African, African diasporic and African American Lutheran women are in a cultural moment of reclaiming our feminine ase—a West African term meaning the power to make things happen. We are claiming our ability to act, our spirituality and our engagement in a womanist ethic.

In a season where we as a church are reviewing the draft of a social statement on women and justice, the voices of women of color are adding to the discourse. But we must ask how well our congregations are tending to the needs of black and brown girls, and when and where African American women enter the Lutheran story and this justice work.

African American Lutheran women entered this story long ago, with the work of Rosa Young and her development of Alabama’s Rosebud Literary and Industrial School to educate children in the rural South in 1912.

We continued with Earleen Miller, who in 1979 was ordained as the first African American woman pastor in the Lutheran church. As our church recognizes the 50th anniversary of the ordination of Lutheran women in the United States this year, I hope we will also celebrate the 40th anniversary of the ordination of black women in the Lutheran church (during what is also the 400th anniversary of the first enslaved Africans arriving in English North America).
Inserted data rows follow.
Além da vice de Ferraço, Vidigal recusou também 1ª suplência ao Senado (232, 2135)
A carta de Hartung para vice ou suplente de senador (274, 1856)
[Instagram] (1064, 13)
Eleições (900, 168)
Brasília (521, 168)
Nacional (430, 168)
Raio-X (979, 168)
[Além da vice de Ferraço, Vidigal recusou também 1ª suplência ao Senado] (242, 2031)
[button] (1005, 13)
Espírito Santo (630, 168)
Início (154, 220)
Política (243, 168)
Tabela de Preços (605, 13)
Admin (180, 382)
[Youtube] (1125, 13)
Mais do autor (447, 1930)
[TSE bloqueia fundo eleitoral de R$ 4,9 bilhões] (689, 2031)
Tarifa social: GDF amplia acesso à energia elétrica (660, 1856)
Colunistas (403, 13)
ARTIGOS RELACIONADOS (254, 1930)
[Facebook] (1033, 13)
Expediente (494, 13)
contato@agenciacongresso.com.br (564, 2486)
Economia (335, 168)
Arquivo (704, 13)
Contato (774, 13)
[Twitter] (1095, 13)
We are claiming our space, reclaiming our feminine ase and acknowledging our God-ordained work.

We continued through the current work of SIMSA (Safe in My Sisters’ Arms), an ELCA ministry in which Chicago-area women care for African American girls who are often overlooked by providing a yearly camp and mentoring program. (It is my hope that this effort will be duplicated in every ELCA synod.) And we continued with the July 2018 election of two African American women as ELCA bishops, Patricia Davenport and Viviane Thomas-Breitfeld.

Earlier that same month in Bahia, Brazil, the Daughters of the African Atlantic Fund convened its 2018 Consultation of African and African Diasporan Women in Religion and Theology, gathering under the theme “Embodying Courage: Black Women and Girls’ Lives Matter.” I was among several African American Lutheran women convened for the broad international and interdisciplinary consultation, gathered with the goal of enhancing the quality of life of continental and diasporan African women and girls.

We are claiming our space, reclaiming our feminine ase and acknowledging our God-ordained work. In the words of Beyoncé, we will slay (succeed, and do so with hope, courage and certainty). The work will continue in the trajectory of what is not just a Lutheran story, but God’s story.

Beverly Wallace

Beverly Wallace is associate professor of congregational and community care at Luther Seminary, St. Paul, Minn.